Böyle olduğu için benden nefret mi ediyorsunuz; çok teşekkür ederim! Ve diyorum ki; son gerçekliği de açıklamak yine bana düştü; yani Ak Parti yetkililerine neden kaybettiklerini haykırmak gerçeğini!
İSTANBUL ISRARI VE EKSİK OLAN ÖZELEŞTİRİ AK PARTİYİ BİTİRİR!
Sanırım genel seçim sürecinde kaleme aldığım bir köşe yazımda aynen şu ifadeleri kullanmıştım: ‘’ Recep Tayyip Erdoğan, Selahattin Demirtaş ile birlikte bu ülkenin bütün siyasi tarihine gelmiş en zeki ve en başarılı üç beş liderlerinden ikisidir! Demirtaş’ı Kandil, CHP, Türk Solu dört duvar arasına
iterken; Süleyman Soylu, MHP İle ittifak, Erdoğan’ı yanlış yönlendirenler ve parti içine sızmış tefeci, rüşvetçi, ihale vurguncusu, liyakat yoksunlarına rağmen Erdoğan hala güçlü ise: Bu, sayıları giderek azalan bir kesim Kürt halkı ile ülke de kendisinden hala ümitlerini kesmeyen gerçek Ak Partili Erdoğan sevdalılarıdırlar…’’
Öyle ya; bir şiir okuduğu için mahpus damlarına mahkûm edilen mazlum, yiğit Anadolu delikanlısı; ülke ve dünyadaki bütün mağdurların sesi, lideri, Kürt halkının kardeşi Erdoğan’dan günümüzün tek başına kalan Erdoğan’ına evrilme sürecini ne Ak Parti kurmayları görebildi ne de Erdoğan’ın bizzat kendisi!

**Veriler:**
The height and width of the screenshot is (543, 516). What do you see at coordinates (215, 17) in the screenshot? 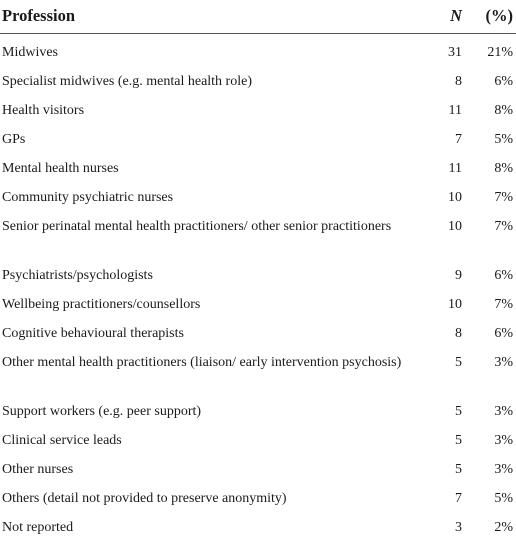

**Okuduğunu Uygula:**
1. Okuma metnine göre Erdoğan neden mahpus damlarına mahkûm edilmişti?
2. Okuma metninde "Böyle olduğu için" sözleriyle açılıp "kaybettiklerini haykırmak gerçeğini!" ile kapanan kısmı, "haykırmak" kelimesini "söylemek" ile değiştirerek yeniden yazın.
Yanıt verirken yalnızca okuma metnini kullanın.

**Görev Çözümleri:**
1. Bir şiir okuduğu için.

2.
Böyle olduğu için benden nefret mi ediyorsunuz; çok teşekkür ederim! Ve diyorum ki; son gerçekliği de açıklamak yine bana düştü; yani Ak Parti yetkililerine neden kaybettiklerini söylemek gerçeğini!